++++ Исходный фрагмент ++++

Прочие люди, чтобы они ни говорили, способны вызвать тревогу у одного–двух человек, не более, а ты, которому вверены
царские тайны, ты, лучший из астрономов, можешь всех ввергнуть в отчаяние. Поэтому, если и не ради себя самого, то ради всех остальных прогони печаль со своих уст, стряхни ее с себя. Будь весел, как кормчие, никогда не принимающие унылого вида — ни тогда, когда беда только грозит им, ни тогда, когда она их уже настигла. Ведь они знают, что слово, слетевшее с их уст, внушает спасительную надежду пловцам, и поэтому, веселые и стойкие, языком своим предлагают угощение мужества. И это бывает тогда, когда море бушует, волны вздымаются выше Кавказа, а с неба извергаются потоки и опасность стоит перед глазами».
Стыдно ему стало наших слов и, насколько мог, он стряхнул с себя печаль, опять стал как прежде, ласков, весел и обходителен со всеми.
6. На шестой неделе четыредесятницы царь позвал к себе патриарха Герасима и бывших при нем епископов, чтобы в их присутствии поговорить с внуком — обличить его дерзость и отвратить его от дум о побеге. Внук, как полагал царь, устыдится свидетелей, смирится и отложит свои замыслы, в противном же случае будет наказан с общего согласия, и наказывающего не станут порицать.

++++ Записи набора данных ++++

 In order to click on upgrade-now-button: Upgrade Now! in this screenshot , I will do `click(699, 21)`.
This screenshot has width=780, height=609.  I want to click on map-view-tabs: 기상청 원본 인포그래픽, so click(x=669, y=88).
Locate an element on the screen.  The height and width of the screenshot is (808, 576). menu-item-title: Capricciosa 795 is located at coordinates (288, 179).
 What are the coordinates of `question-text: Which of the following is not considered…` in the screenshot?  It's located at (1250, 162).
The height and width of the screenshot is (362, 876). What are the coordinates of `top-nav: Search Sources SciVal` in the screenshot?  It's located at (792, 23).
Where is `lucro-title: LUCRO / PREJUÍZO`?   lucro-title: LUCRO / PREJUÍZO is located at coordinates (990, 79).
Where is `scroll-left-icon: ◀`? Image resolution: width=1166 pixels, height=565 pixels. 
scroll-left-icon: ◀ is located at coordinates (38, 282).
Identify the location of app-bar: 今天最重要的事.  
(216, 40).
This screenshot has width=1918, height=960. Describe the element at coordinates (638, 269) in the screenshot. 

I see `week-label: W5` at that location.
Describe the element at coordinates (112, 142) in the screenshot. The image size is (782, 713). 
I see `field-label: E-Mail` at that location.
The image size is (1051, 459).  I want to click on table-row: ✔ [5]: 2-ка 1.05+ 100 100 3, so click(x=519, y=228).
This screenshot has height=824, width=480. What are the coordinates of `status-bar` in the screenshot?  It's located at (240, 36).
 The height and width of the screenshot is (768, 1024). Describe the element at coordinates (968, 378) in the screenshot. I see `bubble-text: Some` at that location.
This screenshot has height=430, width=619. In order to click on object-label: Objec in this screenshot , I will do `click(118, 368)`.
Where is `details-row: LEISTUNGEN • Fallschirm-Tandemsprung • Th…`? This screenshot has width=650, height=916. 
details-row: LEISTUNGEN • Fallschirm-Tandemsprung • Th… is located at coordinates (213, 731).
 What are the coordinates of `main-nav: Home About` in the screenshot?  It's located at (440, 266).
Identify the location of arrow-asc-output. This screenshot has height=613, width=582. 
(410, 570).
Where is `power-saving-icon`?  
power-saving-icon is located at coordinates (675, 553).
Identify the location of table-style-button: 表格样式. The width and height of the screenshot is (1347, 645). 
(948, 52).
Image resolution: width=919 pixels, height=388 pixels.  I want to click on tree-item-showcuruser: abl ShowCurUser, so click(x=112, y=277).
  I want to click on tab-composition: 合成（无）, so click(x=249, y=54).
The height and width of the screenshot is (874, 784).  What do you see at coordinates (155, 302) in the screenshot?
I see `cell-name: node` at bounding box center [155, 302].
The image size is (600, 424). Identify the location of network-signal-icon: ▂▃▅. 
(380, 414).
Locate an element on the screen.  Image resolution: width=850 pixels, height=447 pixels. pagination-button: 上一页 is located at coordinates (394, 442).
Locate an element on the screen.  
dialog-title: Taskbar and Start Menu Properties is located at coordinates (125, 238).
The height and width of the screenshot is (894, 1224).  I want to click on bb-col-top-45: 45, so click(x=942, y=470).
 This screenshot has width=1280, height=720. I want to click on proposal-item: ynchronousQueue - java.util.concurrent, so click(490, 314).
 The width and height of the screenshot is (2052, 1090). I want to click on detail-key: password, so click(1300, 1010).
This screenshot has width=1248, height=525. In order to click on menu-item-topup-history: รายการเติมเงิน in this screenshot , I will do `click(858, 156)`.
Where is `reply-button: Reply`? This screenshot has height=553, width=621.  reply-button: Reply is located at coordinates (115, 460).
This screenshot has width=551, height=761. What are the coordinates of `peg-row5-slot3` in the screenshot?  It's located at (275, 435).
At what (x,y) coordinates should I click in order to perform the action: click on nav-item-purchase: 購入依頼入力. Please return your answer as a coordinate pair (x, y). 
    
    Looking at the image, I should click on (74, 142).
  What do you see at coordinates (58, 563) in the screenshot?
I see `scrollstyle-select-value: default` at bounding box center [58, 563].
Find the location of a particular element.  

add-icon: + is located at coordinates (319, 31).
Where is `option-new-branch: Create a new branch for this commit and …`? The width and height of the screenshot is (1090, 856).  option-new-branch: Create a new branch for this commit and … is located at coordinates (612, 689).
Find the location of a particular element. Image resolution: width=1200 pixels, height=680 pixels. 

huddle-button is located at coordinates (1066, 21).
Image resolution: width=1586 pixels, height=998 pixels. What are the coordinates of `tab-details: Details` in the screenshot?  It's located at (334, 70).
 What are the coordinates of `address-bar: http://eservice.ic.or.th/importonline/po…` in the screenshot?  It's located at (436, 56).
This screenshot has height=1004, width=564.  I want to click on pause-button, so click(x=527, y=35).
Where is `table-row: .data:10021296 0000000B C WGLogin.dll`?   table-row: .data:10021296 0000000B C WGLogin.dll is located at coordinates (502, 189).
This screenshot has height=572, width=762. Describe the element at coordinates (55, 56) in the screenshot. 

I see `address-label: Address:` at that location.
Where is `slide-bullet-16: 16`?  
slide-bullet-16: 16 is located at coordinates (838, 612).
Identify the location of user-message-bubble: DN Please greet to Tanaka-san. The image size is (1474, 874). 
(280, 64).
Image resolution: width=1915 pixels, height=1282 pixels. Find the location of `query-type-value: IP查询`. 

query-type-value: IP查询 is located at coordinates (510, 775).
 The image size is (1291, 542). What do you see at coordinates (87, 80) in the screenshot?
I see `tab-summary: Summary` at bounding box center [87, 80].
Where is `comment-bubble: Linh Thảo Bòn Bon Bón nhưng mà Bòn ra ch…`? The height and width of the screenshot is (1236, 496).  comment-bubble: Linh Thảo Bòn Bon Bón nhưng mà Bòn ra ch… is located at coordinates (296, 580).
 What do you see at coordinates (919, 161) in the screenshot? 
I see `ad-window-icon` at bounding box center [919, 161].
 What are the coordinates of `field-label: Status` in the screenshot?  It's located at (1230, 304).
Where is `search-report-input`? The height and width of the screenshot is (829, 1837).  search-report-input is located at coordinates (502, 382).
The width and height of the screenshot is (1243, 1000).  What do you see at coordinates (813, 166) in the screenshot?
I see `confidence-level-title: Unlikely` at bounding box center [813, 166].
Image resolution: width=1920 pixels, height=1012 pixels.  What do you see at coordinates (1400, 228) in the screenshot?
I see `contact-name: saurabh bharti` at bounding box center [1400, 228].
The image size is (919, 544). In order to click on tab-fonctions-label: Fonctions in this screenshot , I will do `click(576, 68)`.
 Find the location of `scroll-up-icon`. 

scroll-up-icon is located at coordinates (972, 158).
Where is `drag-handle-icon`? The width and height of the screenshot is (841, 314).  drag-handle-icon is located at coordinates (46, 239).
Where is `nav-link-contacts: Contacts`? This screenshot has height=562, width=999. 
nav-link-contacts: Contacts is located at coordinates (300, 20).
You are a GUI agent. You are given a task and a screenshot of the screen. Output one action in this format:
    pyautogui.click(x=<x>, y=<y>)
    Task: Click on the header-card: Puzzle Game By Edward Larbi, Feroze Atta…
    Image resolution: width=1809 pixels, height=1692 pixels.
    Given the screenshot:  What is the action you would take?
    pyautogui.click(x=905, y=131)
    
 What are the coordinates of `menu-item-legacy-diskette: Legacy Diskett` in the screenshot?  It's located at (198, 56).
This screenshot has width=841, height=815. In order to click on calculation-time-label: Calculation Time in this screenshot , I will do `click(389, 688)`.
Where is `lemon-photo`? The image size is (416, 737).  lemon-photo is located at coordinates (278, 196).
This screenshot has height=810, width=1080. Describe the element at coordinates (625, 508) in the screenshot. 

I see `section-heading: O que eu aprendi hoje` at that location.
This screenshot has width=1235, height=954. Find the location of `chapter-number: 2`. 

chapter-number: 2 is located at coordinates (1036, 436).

++++

- _Что сделать_
Ответьте по исходному фрагменту:
1. На кого советуют быть похожим тому, кто должен прогнать печаль?
2. Каким он стал после этих слов?
3. Кого царь позвал к себе на шестой неделе четыредесятницы?
Записи к этому заданию отношения не имеют.

- _Ваш ответ_
1. На кормчих.
2. Как прежде, ласковым, веселым и обходительным со всеми.
3. Патриарха Герасима и бывших при нем епископов.